*EXTRACTED TEXT*.

------------------------------------------------------------------------

And, seeing my mind much as the same, I learned to make conscious efforts to reach out, to break the repetition. I learned to draw in the boundaries that designate the in-between of myself and the world around me. My seven year-old self loved the sky because it was the same colour as her eyes; she wanted it to absorb her entirely. Now I know that half the fun of having eyes is not the longing to reflect the sky but the simple pleasure of cloud watching. Even when I get these crucial distinctions wrong, it’s helpful to know where I’m headed besides the vague out of my head. How can I love someone when I’m not sure where they begin and I end? Thus I have learned that love is a practice of distinction-making.
“I first encountered Weil when I was 16 and heavy with the world, and I’ve returned to her time and again until my copy of Gravity and Grace flopped open under the weight of ink and page markers.”
And so I learned to turn myself inside out towards the world, thinking I am imitating Christ when really I am only ever engaged in self-soothing sympathy. In sympathy, we drive ourselves further into our self because refuse to acknowledge that we suffer. We become so fixated on getting out of our heads that we forget our own brokenness and inevitably see the other person through our own suffering without realizing it. French philosopher Simone Weil wrote, ‘belief in the existence of other beings as such is love.’ How can I love if I cannot see my neighbour in their broken entirety, if I never see my lens for what it is: a kaleidoscopic intersection of experience and suffering?
I first encountered Weil when I was 16 and heavy with the world, and I’ve returned to her time and again until my copy of Gravity and Grace flopped open under the weight of ink and page markers. Weil reminds me that empathy, in contrast to sympathy, acknowledges the absurd and indiscriminate nature of pain. Empathy requires that we first admit to ourselves that we are a being who suffers, thus entering into the experience of another only ever means that we find something that already existed, in some way, within ourselves. We simply acknowledge something that was already there, our own pain. Being empathetic means entering into the soul of the other, which means allowing your suffering to be seen by them, in turn. Not only is this counterintuitive, but it is also the epitome of the void.
“To fall in love is to trip over the boundaries of your experience and to land with one foot in another’s. We pressed our nose to the glass, enraptured by curiosity, and we’re thrown off balance by the desire to know a person in all their brokenness.”
Weil frequently reminds me that ‘Among human beings, only the existence of those we love is fully recognized.’ In loving, we create within ourselves a projection of the world of someone else. This projection is radically personalized and runs on an overwhelming curiosity about the other-worldly. Only the full existence of those we love is recognized because they are the only ones whose suffering we are willing to comprehend. Or, more precisely, they are the only ones whose suffering we can even see in the first place. You cannot use a telescope to fall in love: only the refractions created by a kaleidoscope can allow us to see what we are doing when we love — seeing the brokenness of another person through our own suffering.

------------------------------------------------------------------------

*COLLECTED MATERIAL*.

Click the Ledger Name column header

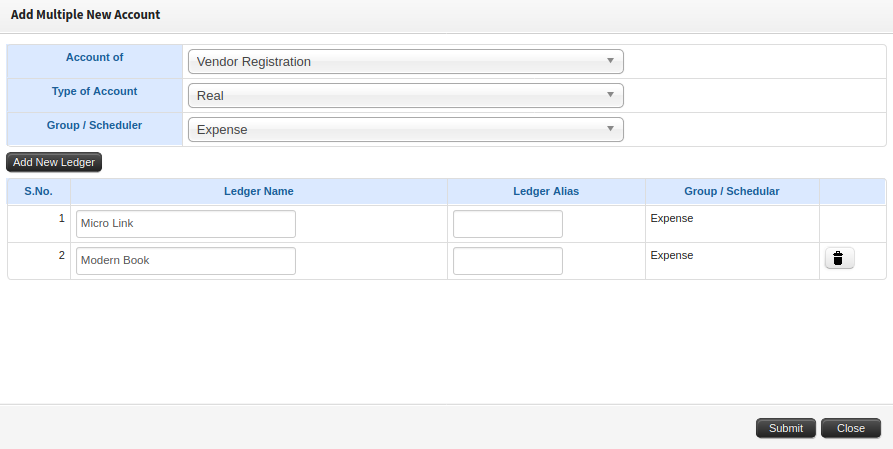259,191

------------------------------------------------------------------------

Can you duplicate the stretch from "And so I learned" through "experience and suffering?" in the essay on love and empathy, word for word? The listing is separate material, unrelated to the essay on love and empathy.

*SOLUTION FOR THIS EXERCISE*.
And so I learned to turn myself inside out towards the world, thinking I am imitating Christ when really I am only ever engaged in self-soothing sympathy. In sympathy, we drive ourselves further into our self because refuse to acknowledge that we suffer. We become so fixated on getting out of our heads that we forget our own brokenness and inevitably see the other person through our own suffering without realizing it. French philosopher Simone Weil wrote, ‘belief in the existence of other beings as such is love.’ How can I love if I cannot see my neighbour in their broken entirety, if I never see my lens for what it is: a kaleidoscopic intersection of experience and suffering?